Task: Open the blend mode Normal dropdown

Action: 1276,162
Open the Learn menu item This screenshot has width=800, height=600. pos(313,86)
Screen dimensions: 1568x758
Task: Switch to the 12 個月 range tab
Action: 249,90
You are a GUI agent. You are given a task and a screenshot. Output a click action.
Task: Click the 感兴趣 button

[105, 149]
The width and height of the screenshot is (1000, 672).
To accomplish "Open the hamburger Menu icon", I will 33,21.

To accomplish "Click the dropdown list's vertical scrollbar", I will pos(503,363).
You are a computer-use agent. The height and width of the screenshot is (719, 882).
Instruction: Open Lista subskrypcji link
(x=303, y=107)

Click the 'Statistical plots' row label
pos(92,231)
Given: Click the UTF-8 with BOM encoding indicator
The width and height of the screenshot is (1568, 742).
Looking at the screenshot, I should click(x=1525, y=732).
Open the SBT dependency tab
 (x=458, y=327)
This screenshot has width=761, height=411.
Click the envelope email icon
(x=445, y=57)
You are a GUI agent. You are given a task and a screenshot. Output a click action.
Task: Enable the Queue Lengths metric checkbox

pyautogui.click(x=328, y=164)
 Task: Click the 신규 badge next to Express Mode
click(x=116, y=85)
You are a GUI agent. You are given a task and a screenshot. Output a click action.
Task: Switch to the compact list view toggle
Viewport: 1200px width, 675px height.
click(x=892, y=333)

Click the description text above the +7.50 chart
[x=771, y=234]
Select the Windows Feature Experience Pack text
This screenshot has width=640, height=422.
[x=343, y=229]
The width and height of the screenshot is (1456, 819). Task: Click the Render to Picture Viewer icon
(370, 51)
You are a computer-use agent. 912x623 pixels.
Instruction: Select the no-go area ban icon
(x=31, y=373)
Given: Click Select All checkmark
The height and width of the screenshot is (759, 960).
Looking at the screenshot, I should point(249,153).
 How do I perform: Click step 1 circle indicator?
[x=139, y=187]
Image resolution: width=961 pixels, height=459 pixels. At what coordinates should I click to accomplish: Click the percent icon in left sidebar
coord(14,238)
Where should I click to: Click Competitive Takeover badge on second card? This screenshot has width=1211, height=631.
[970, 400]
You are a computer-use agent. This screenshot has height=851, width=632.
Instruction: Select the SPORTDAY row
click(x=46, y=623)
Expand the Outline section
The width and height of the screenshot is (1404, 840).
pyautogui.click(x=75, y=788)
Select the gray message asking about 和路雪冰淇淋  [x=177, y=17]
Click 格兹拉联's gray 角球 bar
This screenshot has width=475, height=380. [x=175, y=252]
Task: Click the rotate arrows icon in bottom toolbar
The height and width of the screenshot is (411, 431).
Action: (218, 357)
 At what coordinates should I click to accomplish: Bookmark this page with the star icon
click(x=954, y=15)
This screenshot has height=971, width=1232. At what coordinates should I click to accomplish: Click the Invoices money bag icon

* _Exercise details_:
Echo the items from the start through the line containing "Action: 249,90", and reproduce nothing beyond that line.

* _Result_:
Task: Open the blend mode Normal dropdown

Action: 1276,162
Open the Learn menu item This screenshot has width=800, height=600. pos(313,86)
Screen dimensions: 1568x758
Task: Switch to the 12 個月 range tab
Action: 249,90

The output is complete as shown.